## WORK TO BE COMPLETED:
Rewrite the rows starting with the line that contains "Given: Select the Find binoculars icon" and going on through the line that contains "tap(31, 431)", replacing "Expand" with "Collapse" and keeping everything else unchanged. Leave the pictures out of your answer.

## Recorded data:

·····

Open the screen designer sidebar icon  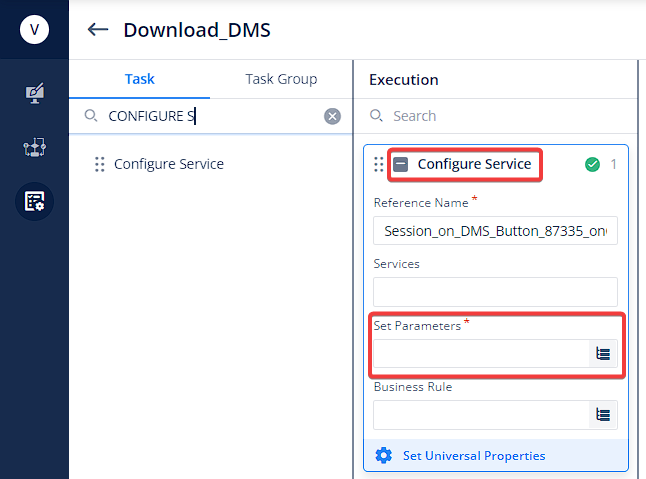pyautogui.click(x=35, y=93)
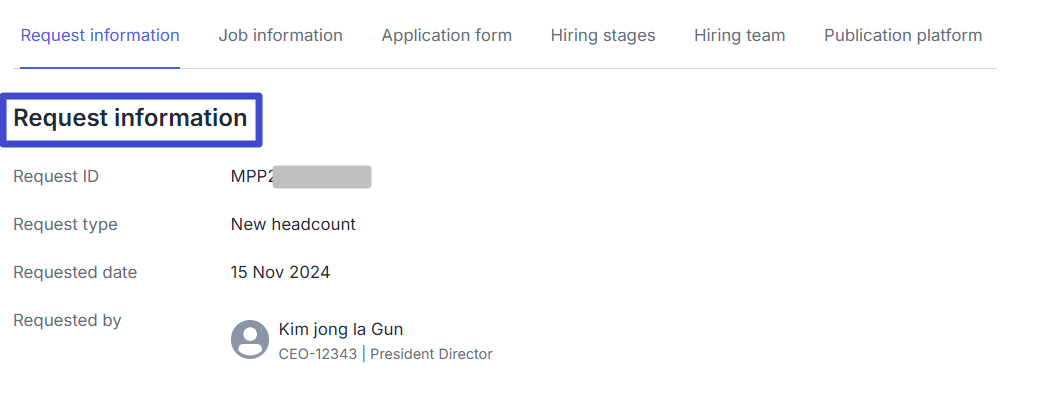The height and width of the screenshot is (402, 1053).
Task: Open the Request information tab
Action: click(100, 35)
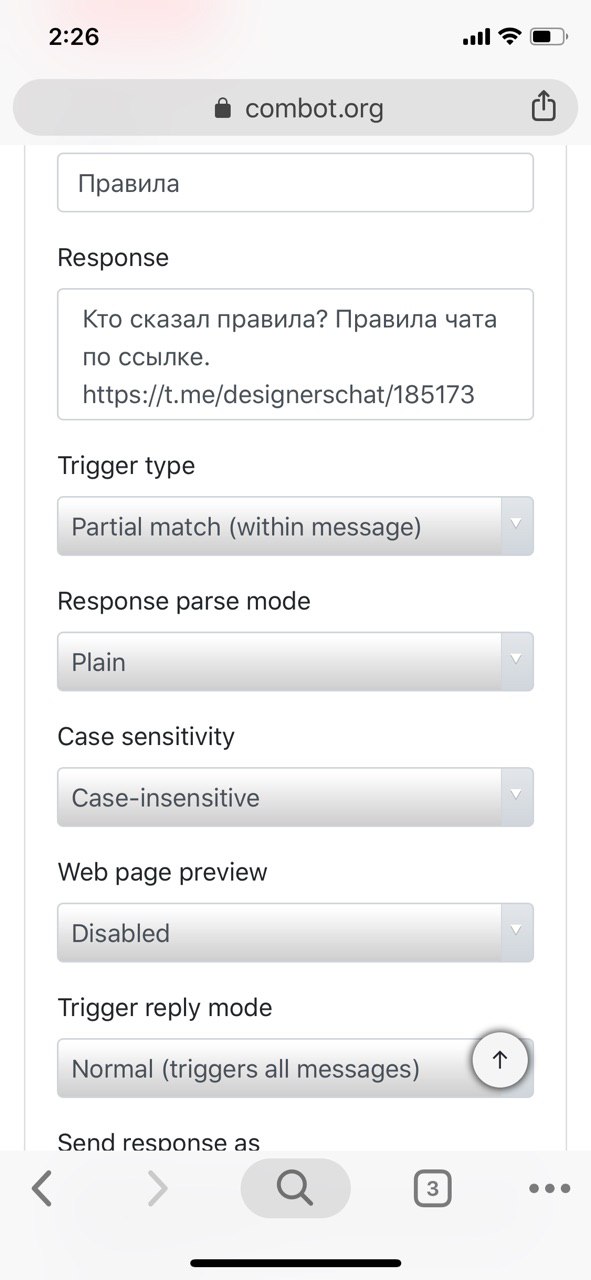This screenshot has height=1280, width=591.
Task: Click inside the Response text area
Action: (x=295, y=354)
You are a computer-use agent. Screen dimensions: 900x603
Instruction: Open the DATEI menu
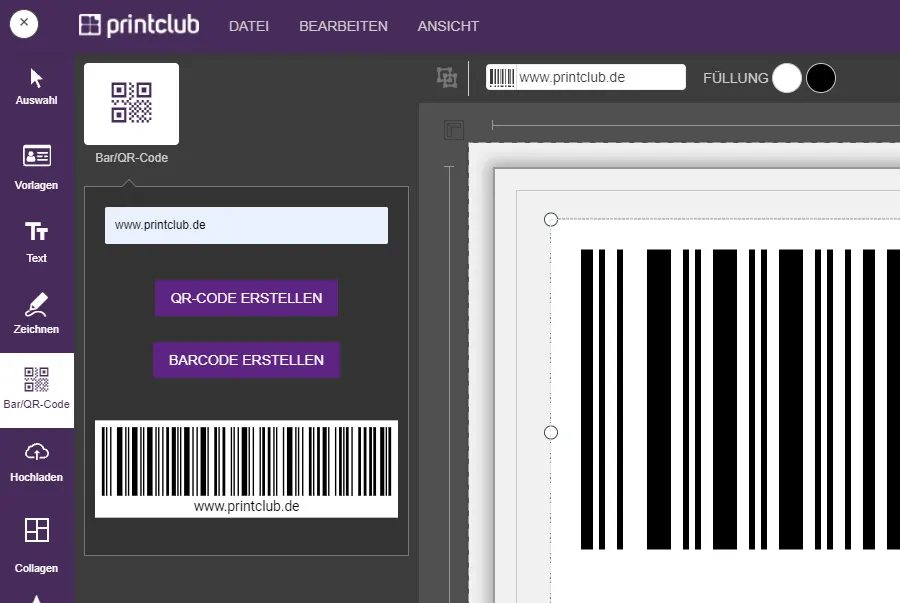coord(249,26)
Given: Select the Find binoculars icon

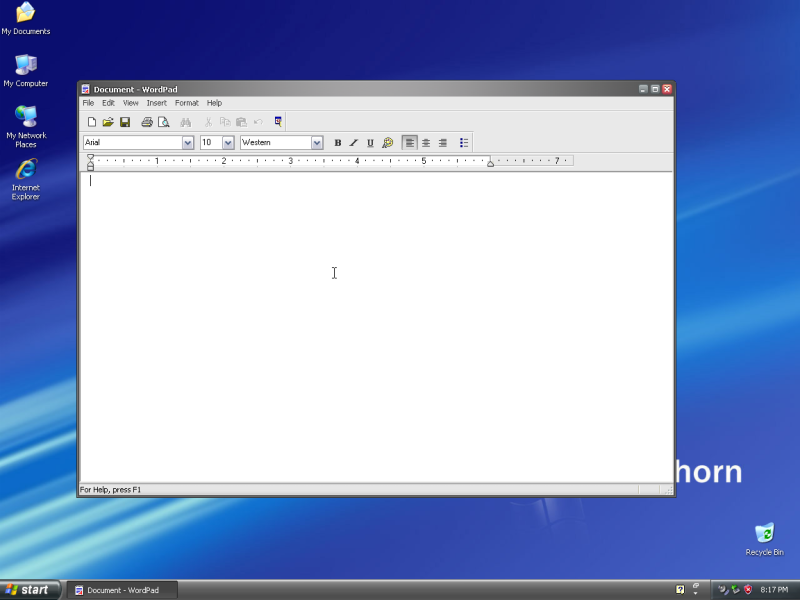Looking at the screenshot, I should (186, 122).
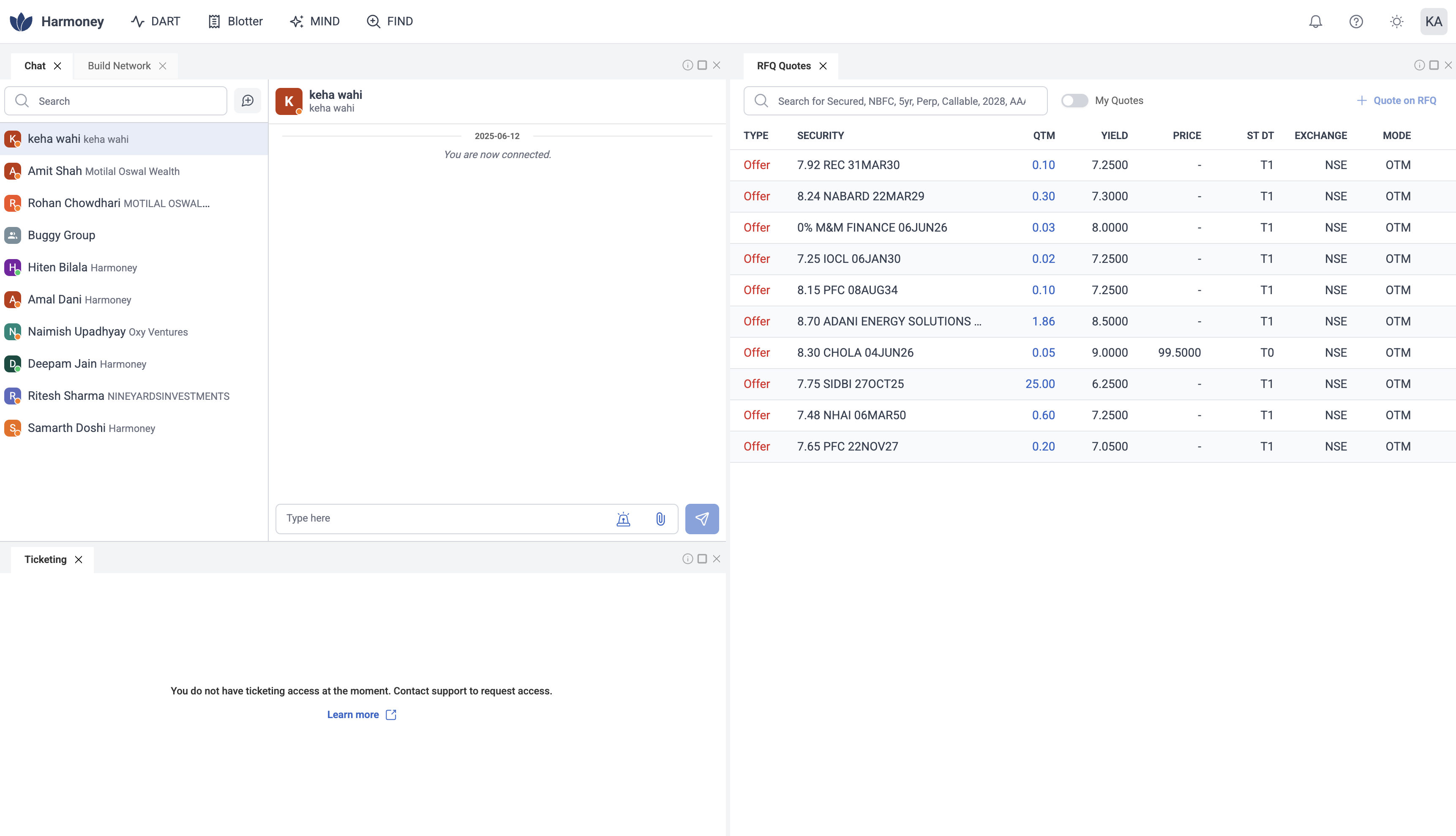1456x836 pixels.
Task: Send message with paper plane button
Action: 701,519
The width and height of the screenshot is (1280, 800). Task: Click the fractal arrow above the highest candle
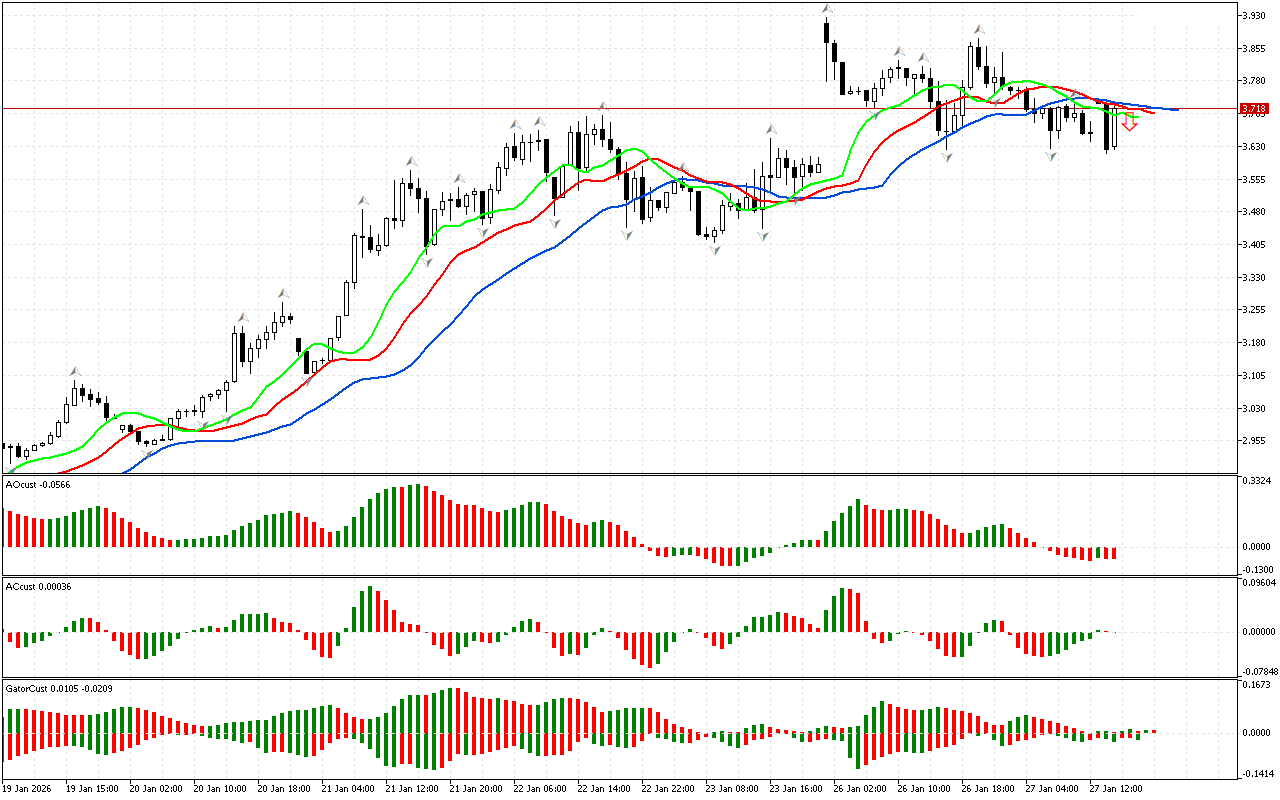(827, 9)
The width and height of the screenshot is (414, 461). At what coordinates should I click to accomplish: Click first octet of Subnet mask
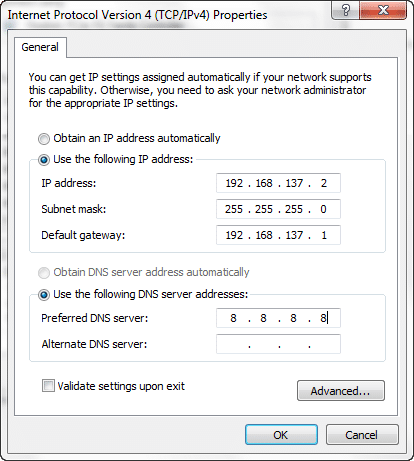coord(234,209)
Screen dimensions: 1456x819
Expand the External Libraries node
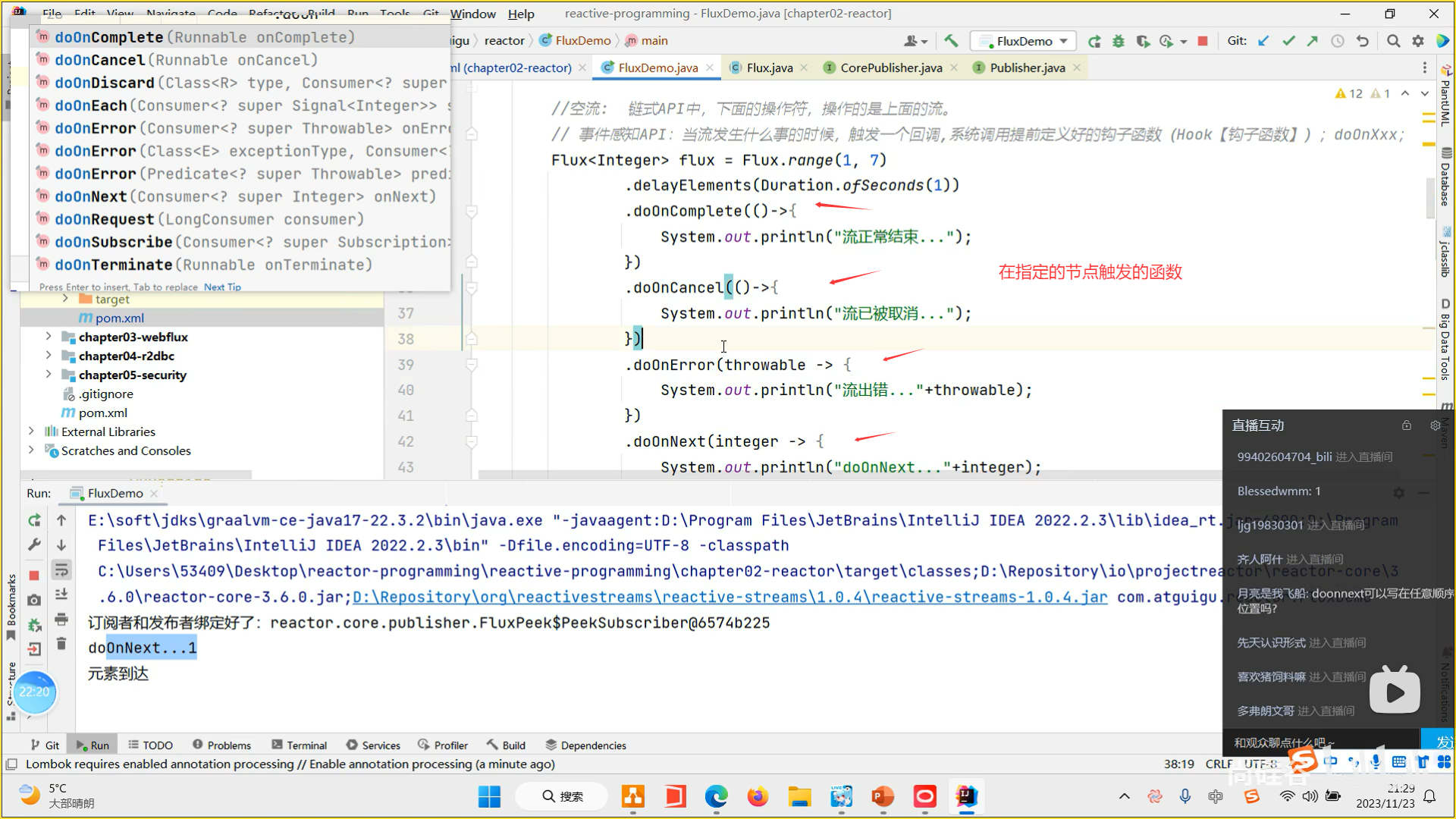tap(31, 431)
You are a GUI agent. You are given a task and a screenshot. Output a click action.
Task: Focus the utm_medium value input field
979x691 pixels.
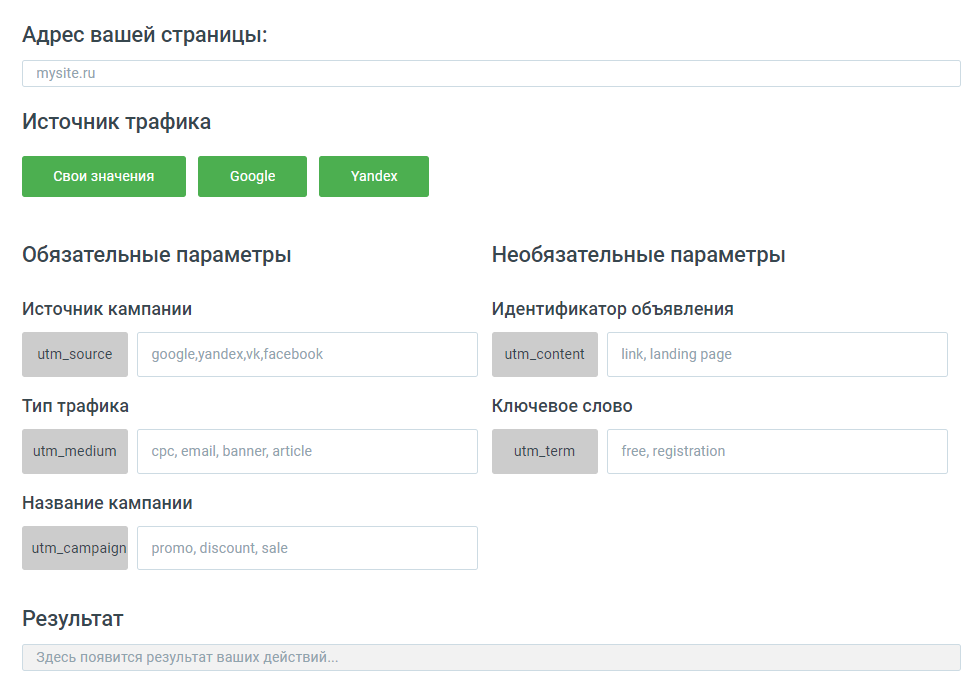coord(307,451)
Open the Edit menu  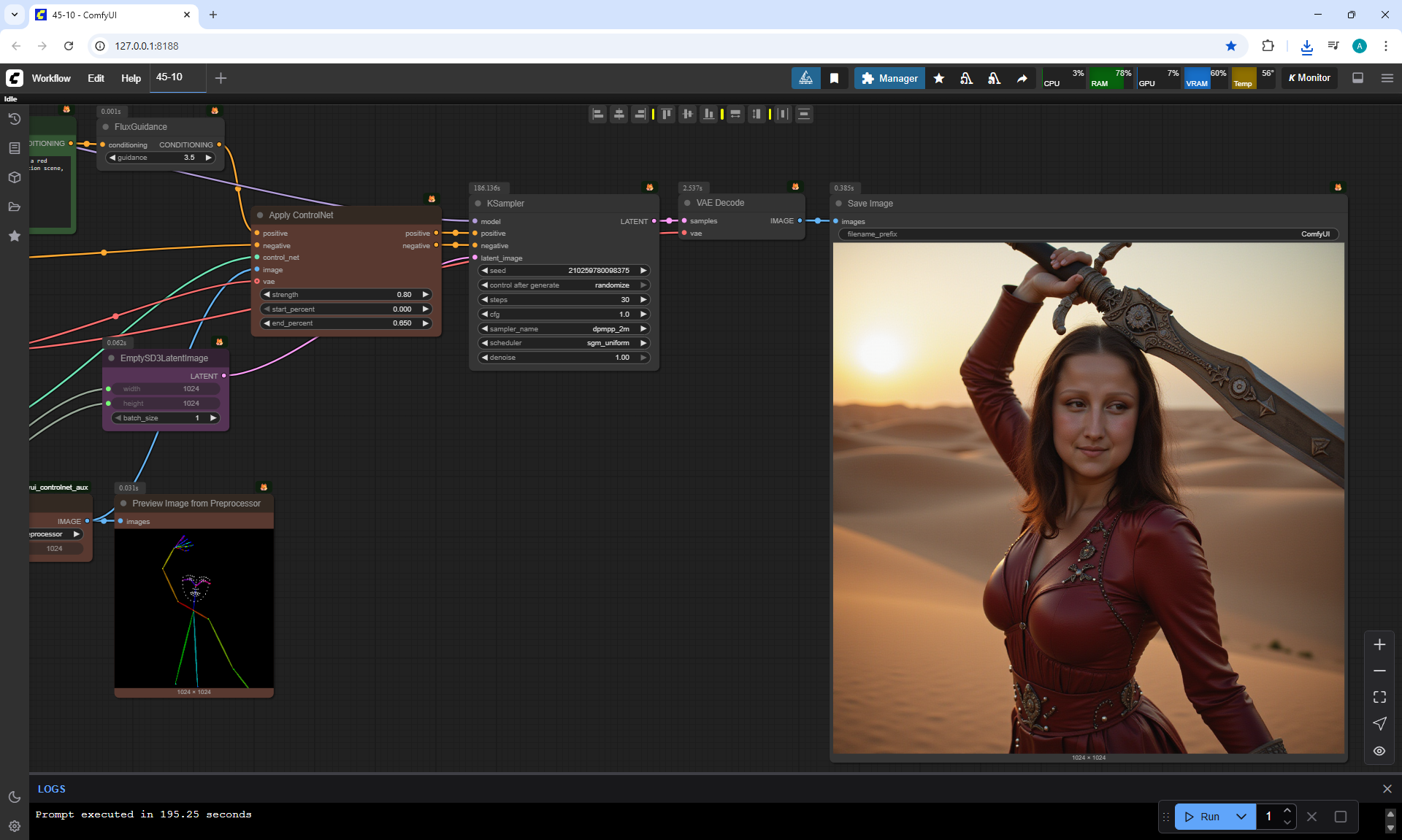pyautogui.click(x=96, y=78)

·····

## FULL ANSWER:
Given: Select the Find binoculars icon

Looking at the screenshot, I should (186, 122).
1456x836 pixels.
Task: Send message with paper plane button
Action: 701,519
The width and height of the screenshot is (1280, 800). Task: Click the fractal arrow above the highest candle
(827, 9)
The width and height of the screenshot is (414, 461). At what coordinates should I click to accomplish: Click first octet of Subnet mask
coord(234,209)
Screen dimensions: 1456x819
Collapse the External Libraries node
tap(31, 431)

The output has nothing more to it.